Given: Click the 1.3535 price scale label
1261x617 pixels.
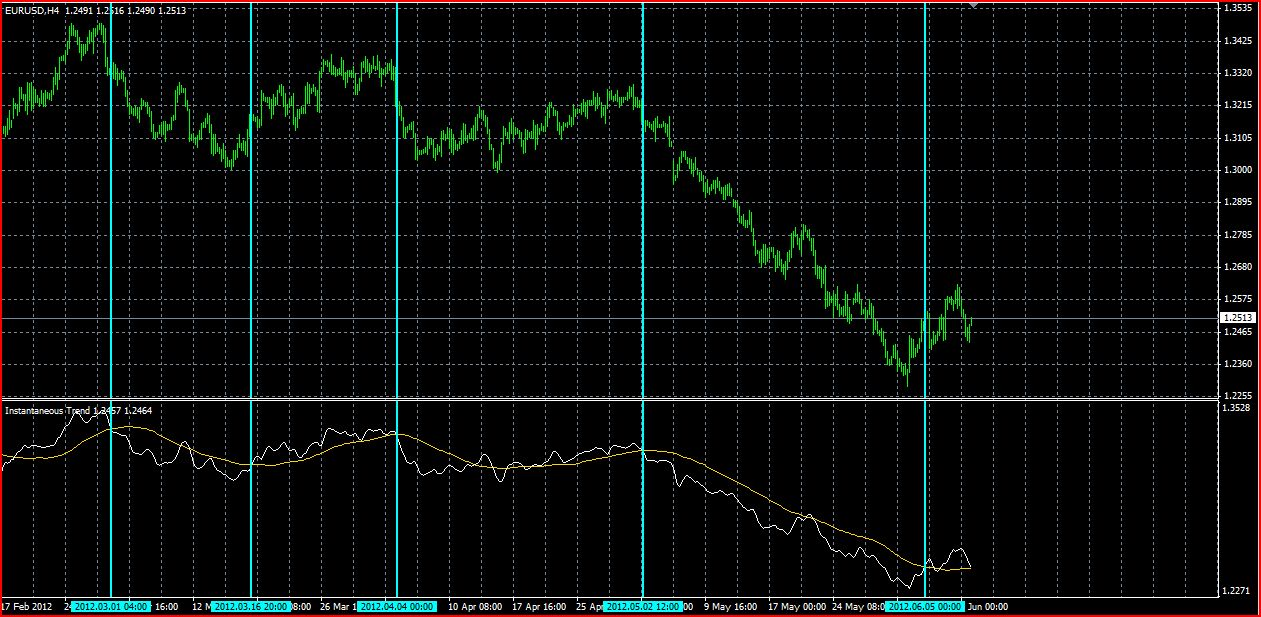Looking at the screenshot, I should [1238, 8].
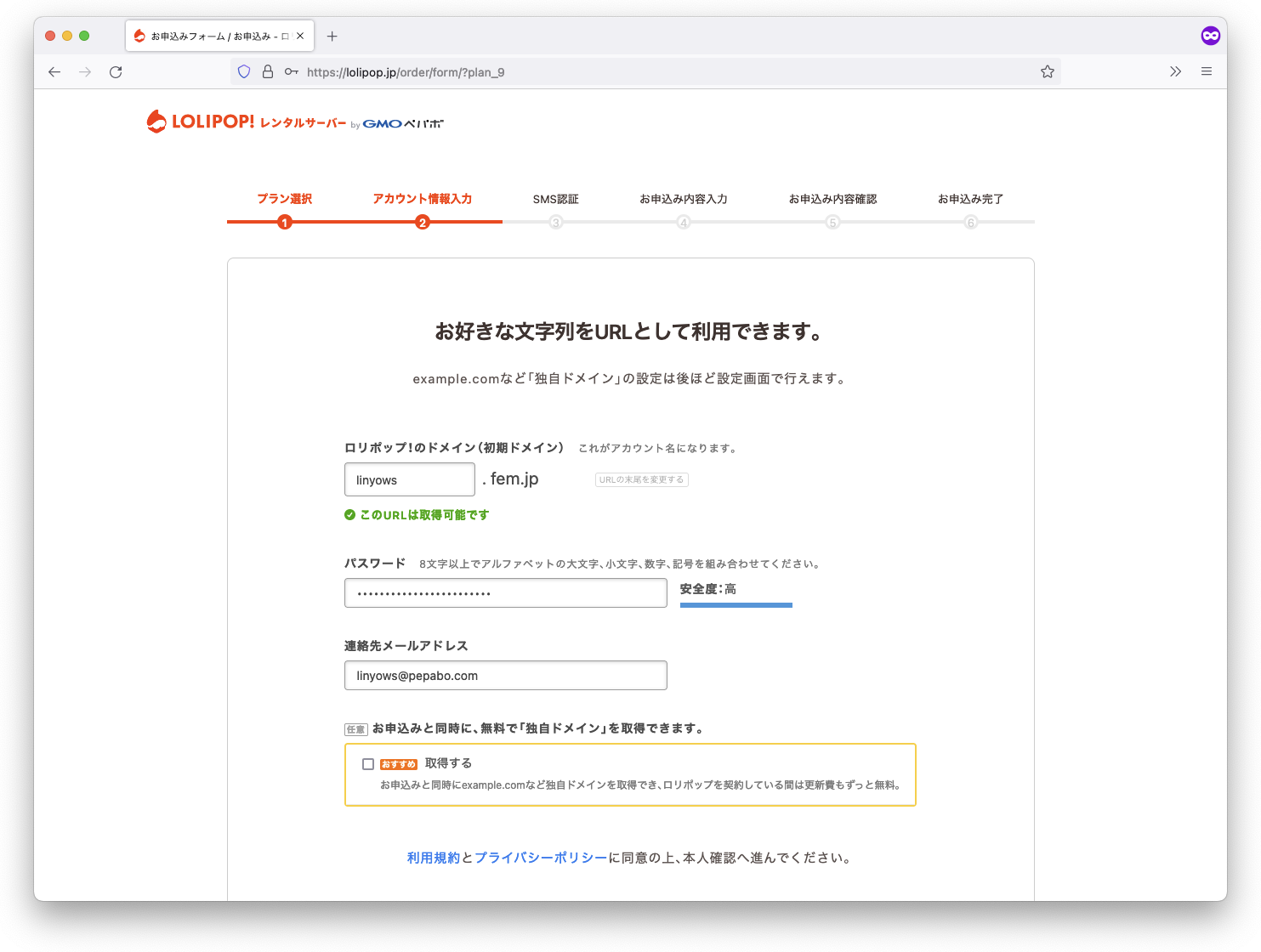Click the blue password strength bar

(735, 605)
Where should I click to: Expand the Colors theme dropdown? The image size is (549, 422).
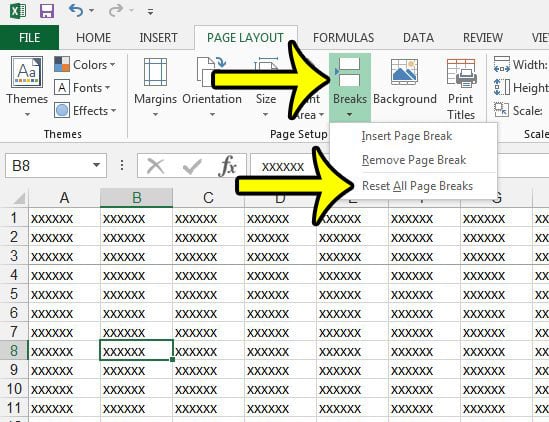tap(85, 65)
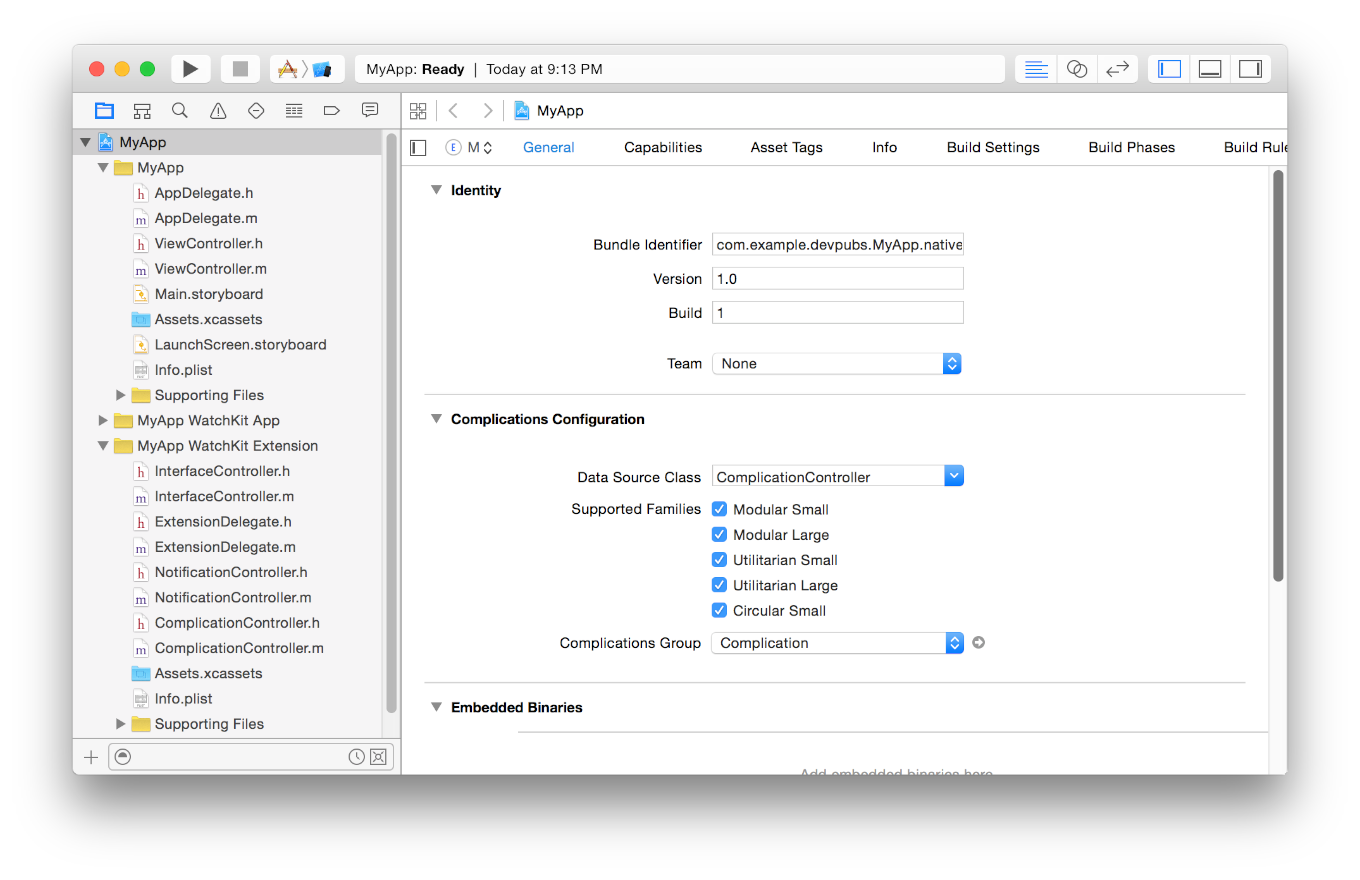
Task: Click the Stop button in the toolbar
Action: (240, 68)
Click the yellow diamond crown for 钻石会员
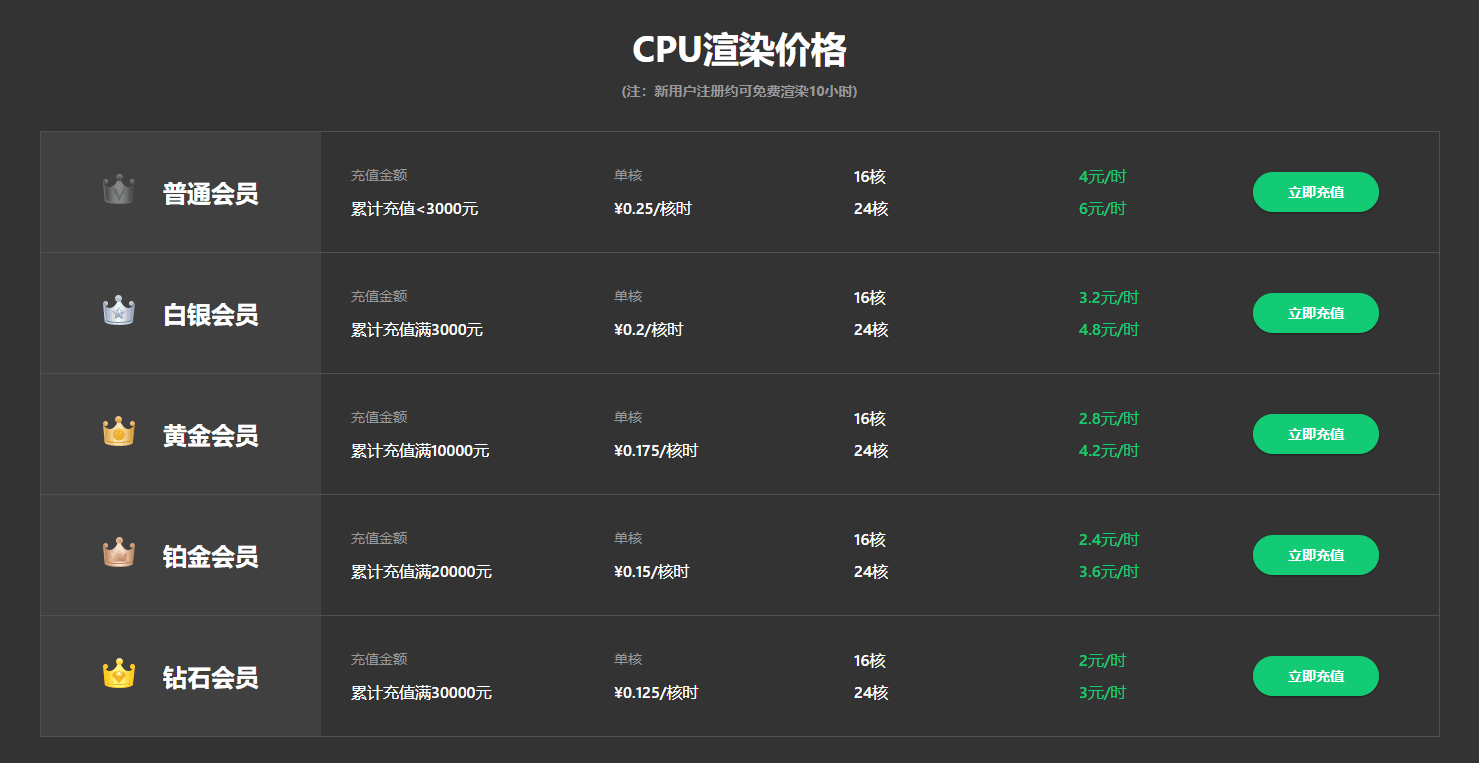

# To do:
Your answer must be an exact copy of the records, with every picture left out.

# Answer area:
Given: Click the 1.3535 price scale label
1261x617 pixels.
Looking at the screenshot, I should [1238, 8].
Click the blue password strength bar

(735, 605)
Where should I click to: Expand the Colors theme dropdown? The image size is (549, 422).
tap(85, 65)
Task: Click the Stop button in the toolbar
Action: (240, 68)
Click the yellow diamond crown for 钻石会员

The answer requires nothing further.